Deconstructing MDx Patents

Three upcoming court cases could render many molecular diagnostic patent claims moot, while narrowing the scope of claims inventors may seek in the future. While some MDx players and academic institutions worry that investors will shy away from the space if that happens, others suggest the result could be incentives to continuously improve diagnostic processes and services and a more competitive landscape.

Math-based method patents have been under attack for decades, but until recently, similar types of correlation-based medical process patents had been largely immune. Those days are clearly over as litigation partially rooted in abstract mathematical processes threaten to shake up the personalized medicine industry.

The biggest challenge to existing biotech patents comes from Bilski v. Kappos, which is focused on a claim for hedging risk in the field of commodities. The U.S. Court of Appeals for the Federal Circuit (CAFC) ruled en banc last year that such a process must be tied to a machine or perform a transformative step in order to be eligible for patenting.

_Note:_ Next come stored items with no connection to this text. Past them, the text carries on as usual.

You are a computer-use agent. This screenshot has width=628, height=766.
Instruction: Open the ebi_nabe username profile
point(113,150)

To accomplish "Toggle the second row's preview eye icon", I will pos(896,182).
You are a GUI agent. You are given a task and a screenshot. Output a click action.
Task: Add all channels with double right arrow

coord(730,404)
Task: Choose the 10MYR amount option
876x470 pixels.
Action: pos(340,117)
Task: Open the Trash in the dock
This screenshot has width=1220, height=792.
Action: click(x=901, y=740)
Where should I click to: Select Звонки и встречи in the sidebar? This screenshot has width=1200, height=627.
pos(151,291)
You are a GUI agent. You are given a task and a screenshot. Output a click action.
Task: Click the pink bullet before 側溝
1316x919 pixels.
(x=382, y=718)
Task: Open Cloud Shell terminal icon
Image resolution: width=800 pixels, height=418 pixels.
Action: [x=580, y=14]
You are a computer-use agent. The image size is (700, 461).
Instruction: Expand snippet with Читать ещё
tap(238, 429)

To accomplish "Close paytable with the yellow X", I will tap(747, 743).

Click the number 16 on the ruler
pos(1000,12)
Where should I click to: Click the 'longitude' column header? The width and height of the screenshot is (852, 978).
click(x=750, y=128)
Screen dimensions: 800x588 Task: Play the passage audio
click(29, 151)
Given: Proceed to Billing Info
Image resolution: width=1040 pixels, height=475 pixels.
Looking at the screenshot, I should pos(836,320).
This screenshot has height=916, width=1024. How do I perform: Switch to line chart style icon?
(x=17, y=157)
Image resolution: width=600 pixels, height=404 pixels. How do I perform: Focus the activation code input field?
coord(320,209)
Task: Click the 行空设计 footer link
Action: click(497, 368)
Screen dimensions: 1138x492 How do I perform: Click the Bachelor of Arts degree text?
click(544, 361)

If the U.S. Supreme Court, which is hearing the case on Nov. 9, upholds this "machine-or-transformation" test requirement for process patents, then claims covering only the use of biomarkers to predict disease and form the basis of treatment would be worthless, according to some constituents of the personalized medicine industry.

The PTO is already using the Bilski test to guide decisions on patent-eligible subject matter under Section 101 of the Patent Act. Biotech patent specialists contacted by BioCentury said the test narrows the scope of molecular diagnostics claims and increases the cost to pursue a patent application.

The second case, Prometheus Laboratories Inc. v. Mayo Collaborative Services, is more directly related to personalized medicine because the patents in question cover a method for determining dosage of a drug based on metabolite levels. A district court ruled the Prometheus patents invalid largely using case law that has limited algorithm-based claims - the same logic that was used in the CAFC's decision in Bilski.

The CAFC heard oral arguments in Prometheus' appeal on Aug. 5, but possibly won't decide on the case until after the Supreme Court rules on Bilski some time next year. Prometheus will likely turn on whether the courts believe that associations between biomarkers and diagnoses, prognoses or response to treatments are "natural phenomena" and thus not eligible for patents, or are concrete physical processes, which are patentable.

The third case, Association for Molecular Pathology, et al. v. United States Patent and Trademark Office, et al. seeks to eliminate patents held by Myriad Genetics Inc. covering the breast cancer 1 early onset (BRCA1) and BRCA2 genes and the method of using those genes to identify a patient's risk of breast or ovarian cancer.

Patent specialists contacted by BioCentury said the company's method claims could be susceptible to the same "natural phenomena" argument as in Prometheus. A hearing on the defendants' motion to dismiss is Sept. 30.